When you use SSL on your site, it reassures site visitors by displaying a padlock indicating that shows the site is secure. In Google Chrome,
Use other encryption methods to protect data at rest
In addition to protecting data in transit, it’s also vital that your organization protects data at rest as well. What’s the difference? Data in transit only protects data while it’s being transmitted through a secure, encrypted channel. Once it arrives at its destination, though — typically a web server or even another data storage device — it’s no longer protected by the SSL/TLS protection and is vulnerable.
Let’s consider email as an example. Email involves both data and rest and data in transit. When an email sits in your email inbox, it’s considered data at rest. Once you create a new message and click “Send,” it becomes data in transit. Once it arrives in your recipient’s email box, it again becomes data at rest. Wouldn’t you want it to be secure and encrypted to ensure that no one except your intended recipient can access your plaintext message and any attachments?
A secure/multipurpose internet mail extension (S/MIME) certificate can help you do just that. S/MIME certificates is a way to keep your data at rest secure through email encryption. When you send an email using an S/MIME certificate, you’re taking the plaintext email message you’ve written and encrypt it so that only your intended recipient can decrypt it using a corresponding secret key. This means that when you send an email using an email signing certificate, it remains encrypted both when it’s in transit and at rest.
An added bonus of S/MIME is that because it’s also an email signing certificate, it means that you can use a trusted certificate authority (CA) to authenticate yourself to your email recipient and show that you really are who you claim to be.
Sounds like a win-win situation to us.
But what if you need to encrypt other data at rest that isn’t email? Other methods of data at rest encryption involve the use of third-party encryption solutions, such as BitLocker or VeraCrypt, that use various encryption algorithms including Advanced Encryption Standard (AES) or Rivest Shamir, and Adleman (RSA) encryption.

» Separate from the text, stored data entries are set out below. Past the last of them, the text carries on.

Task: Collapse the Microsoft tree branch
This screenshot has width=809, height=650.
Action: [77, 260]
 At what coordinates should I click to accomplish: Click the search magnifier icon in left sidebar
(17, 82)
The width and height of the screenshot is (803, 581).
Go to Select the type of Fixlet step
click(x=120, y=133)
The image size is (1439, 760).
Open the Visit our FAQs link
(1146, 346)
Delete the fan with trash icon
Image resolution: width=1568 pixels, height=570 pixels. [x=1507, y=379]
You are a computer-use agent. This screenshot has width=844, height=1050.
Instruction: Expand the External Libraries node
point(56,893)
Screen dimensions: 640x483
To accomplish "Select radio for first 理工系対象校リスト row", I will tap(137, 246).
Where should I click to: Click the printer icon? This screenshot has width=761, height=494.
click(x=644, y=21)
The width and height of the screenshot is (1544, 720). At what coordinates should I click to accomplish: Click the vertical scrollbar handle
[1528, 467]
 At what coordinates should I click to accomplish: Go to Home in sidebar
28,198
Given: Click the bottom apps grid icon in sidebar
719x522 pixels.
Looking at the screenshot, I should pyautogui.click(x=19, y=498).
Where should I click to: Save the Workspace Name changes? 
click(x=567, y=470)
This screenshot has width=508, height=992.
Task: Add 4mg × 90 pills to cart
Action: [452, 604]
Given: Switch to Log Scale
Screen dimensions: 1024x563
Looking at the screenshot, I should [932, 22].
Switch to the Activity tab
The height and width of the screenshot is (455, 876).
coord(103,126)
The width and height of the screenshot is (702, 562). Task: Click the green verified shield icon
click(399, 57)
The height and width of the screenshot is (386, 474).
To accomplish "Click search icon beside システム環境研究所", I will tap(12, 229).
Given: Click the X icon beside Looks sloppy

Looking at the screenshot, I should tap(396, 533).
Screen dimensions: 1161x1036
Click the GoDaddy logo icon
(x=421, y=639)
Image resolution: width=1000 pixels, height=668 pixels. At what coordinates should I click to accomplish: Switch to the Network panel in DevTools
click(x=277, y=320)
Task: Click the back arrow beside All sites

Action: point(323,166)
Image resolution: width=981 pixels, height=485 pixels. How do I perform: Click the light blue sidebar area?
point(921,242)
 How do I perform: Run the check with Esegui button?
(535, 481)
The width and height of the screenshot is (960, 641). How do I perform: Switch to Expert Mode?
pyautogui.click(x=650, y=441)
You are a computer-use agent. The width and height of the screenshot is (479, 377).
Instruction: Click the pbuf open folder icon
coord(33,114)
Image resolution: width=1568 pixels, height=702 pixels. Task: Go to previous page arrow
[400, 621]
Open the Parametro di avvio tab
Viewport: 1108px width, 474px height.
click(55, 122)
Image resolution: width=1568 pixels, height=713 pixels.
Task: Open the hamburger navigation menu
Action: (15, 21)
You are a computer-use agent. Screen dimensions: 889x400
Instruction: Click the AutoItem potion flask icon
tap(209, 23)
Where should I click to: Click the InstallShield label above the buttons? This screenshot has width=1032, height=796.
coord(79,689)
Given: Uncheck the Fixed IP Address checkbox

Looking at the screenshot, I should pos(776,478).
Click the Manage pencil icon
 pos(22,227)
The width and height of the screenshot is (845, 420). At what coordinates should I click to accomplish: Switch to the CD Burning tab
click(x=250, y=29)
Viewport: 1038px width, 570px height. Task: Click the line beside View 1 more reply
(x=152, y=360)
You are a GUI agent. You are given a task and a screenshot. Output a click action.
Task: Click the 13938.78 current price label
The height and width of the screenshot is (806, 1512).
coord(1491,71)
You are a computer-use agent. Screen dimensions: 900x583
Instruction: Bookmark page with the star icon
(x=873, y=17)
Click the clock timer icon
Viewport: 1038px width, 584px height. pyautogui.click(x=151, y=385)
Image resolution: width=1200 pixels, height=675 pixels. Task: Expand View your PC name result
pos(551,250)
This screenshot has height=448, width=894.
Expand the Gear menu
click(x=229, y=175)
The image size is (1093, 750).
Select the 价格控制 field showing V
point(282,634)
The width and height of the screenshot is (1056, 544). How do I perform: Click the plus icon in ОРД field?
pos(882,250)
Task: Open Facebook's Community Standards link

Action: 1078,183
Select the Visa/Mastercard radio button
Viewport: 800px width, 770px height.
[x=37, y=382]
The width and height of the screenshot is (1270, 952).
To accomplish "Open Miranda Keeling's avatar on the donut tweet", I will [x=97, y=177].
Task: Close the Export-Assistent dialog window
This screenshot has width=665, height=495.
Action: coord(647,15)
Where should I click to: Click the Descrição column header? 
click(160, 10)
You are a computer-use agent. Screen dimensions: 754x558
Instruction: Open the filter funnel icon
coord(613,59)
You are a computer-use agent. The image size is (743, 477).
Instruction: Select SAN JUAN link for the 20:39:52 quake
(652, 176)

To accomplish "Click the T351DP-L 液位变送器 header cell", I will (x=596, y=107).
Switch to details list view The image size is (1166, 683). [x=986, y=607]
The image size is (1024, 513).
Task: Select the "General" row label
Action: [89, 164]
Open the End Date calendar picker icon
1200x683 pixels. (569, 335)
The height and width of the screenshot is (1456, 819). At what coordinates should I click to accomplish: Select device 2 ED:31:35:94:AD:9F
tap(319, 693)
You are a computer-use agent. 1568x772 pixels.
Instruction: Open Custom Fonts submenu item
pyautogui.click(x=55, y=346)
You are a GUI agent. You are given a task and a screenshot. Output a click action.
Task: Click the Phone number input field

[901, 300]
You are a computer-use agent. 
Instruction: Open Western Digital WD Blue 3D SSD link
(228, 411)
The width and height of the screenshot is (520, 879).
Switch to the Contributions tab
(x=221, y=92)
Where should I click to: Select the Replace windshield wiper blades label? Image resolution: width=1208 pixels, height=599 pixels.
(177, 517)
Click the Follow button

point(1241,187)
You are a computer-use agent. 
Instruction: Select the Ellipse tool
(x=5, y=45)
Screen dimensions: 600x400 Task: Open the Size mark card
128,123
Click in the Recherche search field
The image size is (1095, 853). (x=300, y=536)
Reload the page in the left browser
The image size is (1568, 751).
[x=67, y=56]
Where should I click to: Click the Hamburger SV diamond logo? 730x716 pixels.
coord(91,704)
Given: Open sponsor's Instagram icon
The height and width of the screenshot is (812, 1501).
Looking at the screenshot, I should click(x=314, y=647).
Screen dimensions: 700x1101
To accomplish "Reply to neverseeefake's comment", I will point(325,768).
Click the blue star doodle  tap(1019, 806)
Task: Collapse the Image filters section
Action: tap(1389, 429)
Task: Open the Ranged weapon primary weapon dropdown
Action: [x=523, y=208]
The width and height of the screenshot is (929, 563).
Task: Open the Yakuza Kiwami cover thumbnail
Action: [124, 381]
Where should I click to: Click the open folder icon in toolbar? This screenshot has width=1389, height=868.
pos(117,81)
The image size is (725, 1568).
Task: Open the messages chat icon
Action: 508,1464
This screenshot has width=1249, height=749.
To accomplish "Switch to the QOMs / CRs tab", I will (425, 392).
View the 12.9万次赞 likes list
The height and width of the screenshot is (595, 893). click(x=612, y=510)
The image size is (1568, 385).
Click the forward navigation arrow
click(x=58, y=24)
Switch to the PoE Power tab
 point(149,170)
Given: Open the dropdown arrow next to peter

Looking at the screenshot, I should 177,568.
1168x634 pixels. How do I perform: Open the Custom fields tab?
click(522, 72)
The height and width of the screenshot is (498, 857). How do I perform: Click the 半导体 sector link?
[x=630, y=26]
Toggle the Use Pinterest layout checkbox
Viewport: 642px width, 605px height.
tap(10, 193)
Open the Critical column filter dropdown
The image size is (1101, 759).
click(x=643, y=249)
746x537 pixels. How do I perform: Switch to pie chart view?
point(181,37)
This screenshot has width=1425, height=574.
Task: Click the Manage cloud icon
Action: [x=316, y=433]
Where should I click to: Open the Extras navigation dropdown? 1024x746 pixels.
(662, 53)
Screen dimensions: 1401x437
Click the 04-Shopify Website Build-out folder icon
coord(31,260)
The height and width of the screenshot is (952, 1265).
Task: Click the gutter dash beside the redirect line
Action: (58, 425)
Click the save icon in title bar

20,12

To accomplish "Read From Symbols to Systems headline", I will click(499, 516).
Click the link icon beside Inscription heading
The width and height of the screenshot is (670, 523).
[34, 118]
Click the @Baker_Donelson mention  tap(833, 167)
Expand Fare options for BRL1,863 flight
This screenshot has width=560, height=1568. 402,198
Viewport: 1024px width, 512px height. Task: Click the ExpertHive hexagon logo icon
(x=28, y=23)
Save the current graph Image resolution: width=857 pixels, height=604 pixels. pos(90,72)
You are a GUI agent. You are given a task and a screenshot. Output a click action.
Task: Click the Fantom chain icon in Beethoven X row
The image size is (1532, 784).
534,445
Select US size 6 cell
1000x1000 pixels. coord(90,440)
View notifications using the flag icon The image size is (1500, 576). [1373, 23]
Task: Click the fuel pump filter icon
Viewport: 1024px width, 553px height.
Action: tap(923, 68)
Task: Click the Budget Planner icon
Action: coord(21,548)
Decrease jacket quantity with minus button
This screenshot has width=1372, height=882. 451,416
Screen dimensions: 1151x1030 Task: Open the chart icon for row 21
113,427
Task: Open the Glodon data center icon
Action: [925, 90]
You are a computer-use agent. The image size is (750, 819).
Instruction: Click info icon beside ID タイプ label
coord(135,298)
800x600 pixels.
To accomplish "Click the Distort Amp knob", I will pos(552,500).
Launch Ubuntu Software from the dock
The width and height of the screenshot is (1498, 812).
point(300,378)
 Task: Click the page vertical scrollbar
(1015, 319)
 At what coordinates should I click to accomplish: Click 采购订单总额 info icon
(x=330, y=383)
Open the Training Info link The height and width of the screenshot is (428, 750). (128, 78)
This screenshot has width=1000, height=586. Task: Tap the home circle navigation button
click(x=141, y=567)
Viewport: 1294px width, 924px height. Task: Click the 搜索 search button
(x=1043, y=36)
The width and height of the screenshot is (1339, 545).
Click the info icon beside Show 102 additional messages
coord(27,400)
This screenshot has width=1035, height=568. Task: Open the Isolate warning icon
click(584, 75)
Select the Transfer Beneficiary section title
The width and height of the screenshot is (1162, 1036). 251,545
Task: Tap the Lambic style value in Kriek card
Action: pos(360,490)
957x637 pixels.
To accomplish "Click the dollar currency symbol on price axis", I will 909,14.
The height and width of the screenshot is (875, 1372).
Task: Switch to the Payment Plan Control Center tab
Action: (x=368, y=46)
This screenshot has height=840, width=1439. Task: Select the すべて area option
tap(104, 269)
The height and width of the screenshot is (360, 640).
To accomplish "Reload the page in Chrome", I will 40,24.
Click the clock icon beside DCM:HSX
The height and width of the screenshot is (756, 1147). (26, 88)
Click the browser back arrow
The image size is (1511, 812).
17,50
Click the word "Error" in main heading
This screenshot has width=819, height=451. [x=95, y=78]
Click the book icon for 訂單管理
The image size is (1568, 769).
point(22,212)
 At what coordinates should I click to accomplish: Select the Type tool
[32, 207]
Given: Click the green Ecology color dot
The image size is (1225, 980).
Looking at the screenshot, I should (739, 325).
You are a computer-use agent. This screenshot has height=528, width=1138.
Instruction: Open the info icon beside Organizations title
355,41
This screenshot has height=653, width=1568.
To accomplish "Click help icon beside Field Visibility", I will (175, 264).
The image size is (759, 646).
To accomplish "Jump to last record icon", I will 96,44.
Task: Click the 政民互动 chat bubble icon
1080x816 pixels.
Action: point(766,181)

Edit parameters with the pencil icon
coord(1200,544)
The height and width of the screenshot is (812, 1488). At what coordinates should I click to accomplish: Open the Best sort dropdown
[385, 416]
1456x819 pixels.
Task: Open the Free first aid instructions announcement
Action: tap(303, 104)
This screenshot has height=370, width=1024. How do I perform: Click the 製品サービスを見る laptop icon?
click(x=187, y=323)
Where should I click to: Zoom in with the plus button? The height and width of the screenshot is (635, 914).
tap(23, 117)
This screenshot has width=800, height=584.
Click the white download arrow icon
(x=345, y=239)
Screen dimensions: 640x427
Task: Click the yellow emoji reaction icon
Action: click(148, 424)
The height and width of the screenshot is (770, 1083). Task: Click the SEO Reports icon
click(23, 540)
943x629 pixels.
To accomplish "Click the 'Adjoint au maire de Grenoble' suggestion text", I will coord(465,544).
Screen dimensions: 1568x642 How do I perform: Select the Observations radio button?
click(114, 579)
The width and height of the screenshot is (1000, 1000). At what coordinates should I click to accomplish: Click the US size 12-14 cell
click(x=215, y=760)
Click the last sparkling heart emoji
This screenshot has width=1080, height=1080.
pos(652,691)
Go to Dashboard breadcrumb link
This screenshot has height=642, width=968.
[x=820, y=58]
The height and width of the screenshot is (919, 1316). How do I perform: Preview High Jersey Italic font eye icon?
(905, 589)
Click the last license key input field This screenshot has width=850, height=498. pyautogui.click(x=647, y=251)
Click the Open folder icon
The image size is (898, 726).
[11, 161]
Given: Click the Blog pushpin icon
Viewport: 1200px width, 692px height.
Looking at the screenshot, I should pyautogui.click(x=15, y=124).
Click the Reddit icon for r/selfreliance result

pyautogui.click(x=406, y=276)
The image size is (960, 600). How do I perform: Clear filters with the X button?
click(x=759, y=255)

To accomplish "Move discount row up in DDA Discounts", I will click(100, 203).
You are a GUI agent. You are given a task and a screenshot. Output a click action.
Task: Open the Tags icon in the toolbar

What are the differences between these two encryption algorithms? AES is a symmetric algorithm that uses up to a 256-bit key for both encryption and decryption. It’s fast, efficient, and often involves the use of a passcode. RSA, on the other hand, is what’s known as asymmetric encryption, meaning that it uses a separate public key and private key for the encryption and decryption processes. RSA is more computationally-intensive counterpart that’s best left to encrypting small amounts of data.
Commercial database solutions (such as MS SQL) also come with encryption solutions for protecting records stored in your database. Check your database documentation to see what encryption options are available and to determine whether you’re already using them.
Final thoughts Phew.
That was a lot of information — and we’ve just touched the tip of the iceberg. There are many other encryption laws in place or in the works around the world. Some laws are comprehensive while others are more simplistic. A little more than a year after the GDPR launched, we’ve seen several other laws become enacted or at least start the process of development. It’ll be interesting to see what new laws will be put into effect in the next couple of years and how the world of data privacy and encryption regulation will continue to change — hopefully, for the better.